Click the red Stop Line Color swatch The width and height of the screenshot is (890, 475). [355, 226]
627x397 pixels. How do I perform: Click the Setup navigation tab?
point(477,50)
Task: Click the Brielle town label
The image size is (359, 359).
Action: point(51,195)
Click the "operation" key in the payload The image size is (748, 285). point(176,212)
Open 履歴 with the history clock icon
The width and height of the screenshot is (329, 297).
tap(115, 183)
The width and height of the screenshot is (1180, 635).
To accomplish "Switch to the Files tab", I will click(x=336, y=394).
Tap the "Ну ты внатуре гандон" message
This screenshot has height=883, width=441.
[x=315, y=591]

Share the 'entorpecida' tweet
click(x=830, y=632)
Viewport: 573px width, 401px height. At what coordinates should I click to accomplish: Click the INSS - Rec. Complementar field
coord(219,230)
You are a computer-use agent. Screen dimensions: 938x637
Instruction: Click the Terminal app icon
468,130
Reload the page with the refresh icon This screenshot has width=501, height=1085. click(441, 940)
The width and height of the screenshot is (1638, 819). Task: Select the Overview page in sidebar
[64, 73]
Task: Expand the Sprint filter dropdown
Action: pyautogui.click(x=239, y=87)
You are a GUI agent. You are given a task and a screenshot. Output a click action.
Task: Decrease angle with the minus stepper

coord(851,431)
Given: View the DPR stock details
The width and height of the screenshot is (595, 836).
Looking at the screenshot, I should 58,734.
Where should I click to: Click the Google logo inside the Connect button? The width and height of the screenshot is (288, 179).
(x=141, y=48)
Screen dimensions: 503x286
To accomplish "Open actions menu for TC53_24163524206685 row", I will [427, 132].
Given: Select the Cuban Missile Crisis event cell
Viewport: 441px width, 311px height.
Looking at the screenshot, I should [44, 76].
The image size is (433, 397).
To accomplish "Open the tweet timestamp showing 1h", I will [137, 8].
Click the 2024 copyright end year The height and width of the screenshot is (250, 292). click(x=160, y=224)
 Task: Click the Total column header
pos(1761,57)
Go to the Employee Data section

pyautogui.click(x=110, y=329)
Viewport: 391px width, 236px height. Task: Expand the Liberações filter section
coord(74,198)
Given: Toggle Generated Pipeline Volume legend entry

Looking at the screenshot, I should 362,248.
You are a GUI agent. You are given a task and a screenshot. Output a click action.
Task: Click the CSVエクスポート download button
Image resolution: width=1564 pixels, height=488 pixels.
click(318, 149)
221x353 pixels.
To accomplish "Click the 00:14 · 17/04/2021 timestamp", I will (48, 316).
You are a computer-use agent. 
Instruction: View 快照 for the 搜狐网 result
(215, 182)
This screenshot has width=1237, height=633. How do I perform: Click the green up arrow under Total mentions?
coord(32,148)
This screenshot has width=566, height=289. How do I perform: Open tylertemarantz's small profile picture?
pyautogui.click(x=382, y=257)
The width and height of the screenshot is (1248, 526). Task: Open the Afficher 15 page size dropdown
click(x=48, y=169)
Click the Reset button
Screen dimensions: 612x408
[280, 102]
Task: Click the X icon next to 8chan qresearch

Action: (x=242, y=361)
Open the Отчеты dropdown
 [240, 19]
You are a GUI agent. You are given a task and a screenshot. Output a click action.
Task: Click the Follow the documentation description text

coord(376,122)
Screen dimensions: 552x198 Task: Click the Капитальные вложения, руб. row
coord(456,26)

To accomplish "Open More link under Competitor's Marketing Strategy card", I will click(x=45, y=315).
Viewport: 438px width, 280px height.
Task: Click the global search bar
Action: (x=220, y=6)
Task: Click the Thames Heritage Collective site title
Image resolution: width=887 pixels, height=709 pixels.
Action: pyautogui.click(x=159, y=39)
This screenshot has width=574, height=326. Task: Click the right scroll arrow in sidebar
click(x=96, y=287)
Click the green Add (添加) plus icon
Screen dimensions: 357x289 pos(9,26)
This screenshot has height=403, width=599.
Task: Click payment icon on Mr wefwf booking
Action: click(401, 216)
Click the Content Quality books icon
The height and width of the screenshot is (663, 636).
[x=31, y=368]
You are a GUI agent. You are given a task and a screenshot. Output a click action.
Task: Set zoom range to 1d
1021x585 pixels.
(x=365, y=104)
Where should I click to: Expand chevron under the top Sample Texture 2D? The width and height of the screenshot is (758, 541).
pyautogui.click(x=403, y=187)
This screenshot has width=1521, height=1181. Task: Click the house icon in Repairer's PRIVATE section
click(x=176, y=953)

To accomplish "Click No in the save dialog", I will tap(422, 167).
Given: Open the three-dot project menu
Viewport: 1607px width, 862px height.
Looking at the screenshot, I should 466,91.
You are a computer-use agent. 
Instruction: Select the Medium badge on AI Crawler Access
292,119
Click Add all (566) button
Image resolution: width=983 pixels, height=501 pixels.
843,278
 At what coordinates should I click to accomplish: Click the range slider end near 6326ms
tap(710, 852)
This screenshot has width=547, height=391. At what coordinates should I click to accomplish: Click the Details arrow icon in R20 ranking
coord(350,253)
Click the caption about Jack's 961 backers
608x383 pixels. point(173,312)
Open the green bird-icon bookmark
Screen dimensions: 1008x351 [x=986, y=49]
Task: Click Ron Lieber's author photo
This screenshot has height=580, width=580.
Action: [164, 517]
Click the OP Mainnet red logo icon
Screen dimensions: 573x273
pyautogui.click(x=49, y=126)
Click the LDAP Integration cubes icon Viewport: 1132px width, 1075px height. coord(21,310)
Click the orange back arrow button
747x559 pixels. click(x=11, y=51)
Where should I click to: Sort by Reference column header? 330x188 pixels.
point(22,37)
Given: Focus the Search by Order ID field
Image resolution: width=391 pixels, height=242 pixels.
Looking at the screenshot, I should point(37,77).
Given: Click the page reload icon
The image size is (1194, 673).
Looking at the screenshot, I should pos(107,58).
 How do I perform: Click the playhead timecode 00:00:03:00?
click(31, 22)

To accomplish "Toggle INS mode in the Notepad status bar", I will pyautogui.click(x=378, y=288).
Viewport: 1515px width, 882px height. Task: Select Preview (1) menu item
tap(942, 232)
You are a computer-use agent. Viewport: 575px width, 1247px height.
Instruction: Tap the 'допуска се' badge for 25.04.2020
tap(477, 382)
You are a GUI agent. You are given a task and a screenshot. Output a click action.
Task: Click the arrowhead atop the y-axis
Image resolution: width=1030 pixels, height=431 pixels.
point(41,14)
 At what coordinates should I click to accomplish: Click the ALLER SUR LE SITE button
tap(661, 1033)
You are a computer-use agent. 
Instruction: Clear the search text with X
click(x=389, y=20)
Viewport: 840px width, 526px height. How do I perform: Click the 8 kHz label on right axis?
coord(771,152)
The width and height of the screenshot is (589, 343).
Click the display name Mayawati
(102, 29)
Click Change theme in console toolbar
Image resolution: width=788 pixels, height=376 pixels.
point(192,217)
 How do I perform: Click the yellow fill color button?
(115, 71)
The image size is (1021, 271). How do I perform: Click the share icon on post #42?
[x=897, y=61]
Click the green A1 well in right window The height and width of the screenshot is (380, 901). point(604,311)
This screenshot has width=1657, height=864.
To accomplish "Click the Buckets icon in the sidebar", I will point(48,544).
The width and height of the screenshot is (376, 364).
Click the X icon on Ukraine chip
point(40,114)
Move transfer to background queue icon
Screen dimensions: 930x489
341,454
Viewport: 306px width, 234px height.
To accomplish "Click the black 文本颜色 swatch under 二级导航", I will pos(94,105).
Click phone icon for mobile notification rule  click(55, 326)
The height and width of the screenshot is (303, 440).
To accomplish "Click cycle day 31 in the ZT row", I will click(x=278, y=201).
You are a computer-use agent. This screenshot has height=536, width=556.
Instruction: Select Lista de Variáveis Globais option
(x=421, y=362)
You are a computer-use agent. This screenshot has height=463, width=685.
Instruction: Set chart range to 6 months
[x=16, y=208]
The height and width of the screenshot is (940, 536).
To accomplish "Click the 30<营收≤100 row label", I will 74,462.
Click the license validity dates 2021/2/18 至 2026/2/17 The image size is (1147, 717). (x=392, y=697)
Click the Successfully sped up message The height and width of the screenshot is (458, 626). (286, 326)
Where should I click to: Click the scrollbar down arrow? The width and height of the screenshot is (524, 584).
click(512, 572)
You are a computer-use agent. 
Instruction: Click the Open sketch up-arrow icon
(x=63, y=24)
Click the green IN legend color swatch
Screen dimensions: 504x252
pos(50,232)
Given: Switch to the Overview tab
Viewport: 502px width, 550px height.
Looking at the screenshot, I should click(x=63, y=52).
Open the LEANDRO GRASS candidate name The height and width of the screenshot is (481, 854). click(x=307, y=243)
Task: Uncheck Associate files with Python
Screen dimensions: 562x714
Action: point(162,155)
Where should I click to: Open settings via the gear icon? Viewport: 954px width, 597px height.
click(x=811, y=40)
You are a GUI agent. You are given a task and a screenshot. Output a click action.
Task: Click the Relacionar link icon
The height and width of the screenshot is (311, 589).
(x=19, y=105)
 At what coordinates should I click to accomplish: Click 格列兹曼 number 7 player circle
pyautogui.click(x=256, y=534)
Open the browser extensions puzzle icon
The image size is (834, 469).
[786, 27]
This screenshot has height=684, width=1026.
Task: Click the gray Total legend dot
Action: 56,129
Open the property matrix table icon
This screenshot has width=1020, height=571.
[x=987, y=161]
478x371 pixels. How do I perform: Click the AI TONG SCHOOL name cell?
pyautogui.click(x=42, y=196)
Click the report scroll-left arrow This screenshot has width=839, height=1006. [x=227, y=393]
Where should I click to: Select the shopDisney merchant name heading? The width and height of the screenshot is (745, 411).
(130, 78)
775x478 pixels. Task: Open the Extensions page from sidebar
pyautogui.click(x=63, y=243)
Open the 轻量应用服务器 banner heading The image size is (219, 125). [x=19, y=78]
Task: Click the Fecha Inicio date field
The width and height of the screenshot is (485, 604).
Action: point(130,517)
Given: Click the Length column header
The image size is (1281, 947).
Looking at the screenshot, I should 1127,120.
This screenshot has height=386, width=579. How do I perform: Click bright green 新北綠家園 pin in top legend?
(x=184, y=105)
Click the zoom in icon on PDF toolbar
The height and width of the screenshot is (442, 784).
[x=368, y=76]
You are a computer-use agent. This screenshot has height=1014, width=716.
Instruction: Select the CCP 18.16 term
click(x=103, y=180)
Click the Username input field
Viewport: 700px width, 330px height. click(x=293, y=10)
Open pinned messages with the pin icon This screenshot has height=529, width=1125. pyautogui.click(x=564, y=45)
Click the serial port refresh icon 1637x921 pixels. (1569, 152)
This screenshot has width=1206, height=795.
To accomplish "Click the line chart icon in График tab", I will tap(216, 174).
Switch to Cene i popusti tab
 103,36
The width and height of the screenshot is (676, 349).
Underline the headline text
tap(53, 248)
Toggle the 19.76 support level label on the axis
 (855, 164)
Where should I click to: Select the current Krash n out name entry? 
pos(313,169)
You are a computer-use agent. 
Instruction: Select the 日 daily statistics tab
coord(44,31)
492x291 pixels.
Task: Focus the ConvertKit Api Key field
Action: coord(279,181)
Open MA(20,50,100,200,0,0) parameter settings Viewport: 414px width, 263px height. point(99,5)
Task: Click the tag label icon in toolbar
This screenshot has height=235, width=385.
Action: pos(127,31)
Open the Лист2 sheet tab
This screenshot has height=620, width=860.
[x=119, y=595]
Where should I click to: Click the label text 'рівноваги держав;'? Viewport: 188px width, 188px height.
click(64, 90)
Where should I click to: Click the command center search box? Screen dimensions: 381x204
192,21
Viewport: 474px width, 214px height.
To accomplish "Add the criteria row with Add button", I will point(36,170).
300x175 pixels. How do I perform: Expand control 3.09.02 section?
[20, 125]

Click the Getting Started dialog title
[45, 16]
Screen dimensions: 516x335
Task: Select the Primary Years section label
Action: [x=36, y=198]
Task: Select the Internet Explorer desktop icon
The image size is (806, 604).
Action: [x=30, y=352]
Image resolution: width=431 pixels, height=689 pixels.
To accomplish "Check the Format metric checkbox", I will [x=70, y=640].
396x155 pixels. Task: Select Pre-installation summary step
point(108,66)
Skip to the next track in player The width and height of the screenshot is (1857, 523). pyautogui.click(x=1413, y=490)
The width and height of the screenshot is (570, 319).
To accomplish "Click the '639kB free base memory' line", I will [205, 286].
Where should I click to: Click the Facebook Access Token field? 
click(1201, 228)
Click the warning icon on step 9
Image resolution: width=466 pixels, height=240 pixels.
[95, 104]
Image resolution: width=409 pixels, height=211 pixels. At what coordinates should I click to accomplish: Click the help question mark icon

## Activity
Looking at the data above, write out exactly the lines that start at the one containing "Screen dimensions: 503x286" and end at the one containing "Task: Click the CSVエクスポート download button"; include both and nothing beyond.

## Answer
Screen dimensions: 503x286
To accomplish "Open actions menu for TC53_24163524206685 row", I will [427, 132].
Given: Select the Cuban Missile Crisis event cell
Viewport: 441px width, 311px height.
Looking at the screenshot, I should [44, 76].
The image size is (433, 397).
To accomplish "Open the tweet timestamp showing 1h", I will [137, 8].
Click the 2024 copyright end year The height and width of the screenshot is (250, 292). click(x=160, y=224)
 Task: Click the Total column header
pos(1761,57)
Go to the Employee Data section

pyautogui.click(x=110, y=329)
Viewport: 391px width, 236px height. Task: Expand the Liberações filter section
coord(74,198)
Given: Toggle Generated Pipeline Volume legend entry

Looking at the screenshot, I should 362,248.
You are a GUI agent. You are given a task and a screenshot. Output a click action.
Task: Click the CSVエクスポート download button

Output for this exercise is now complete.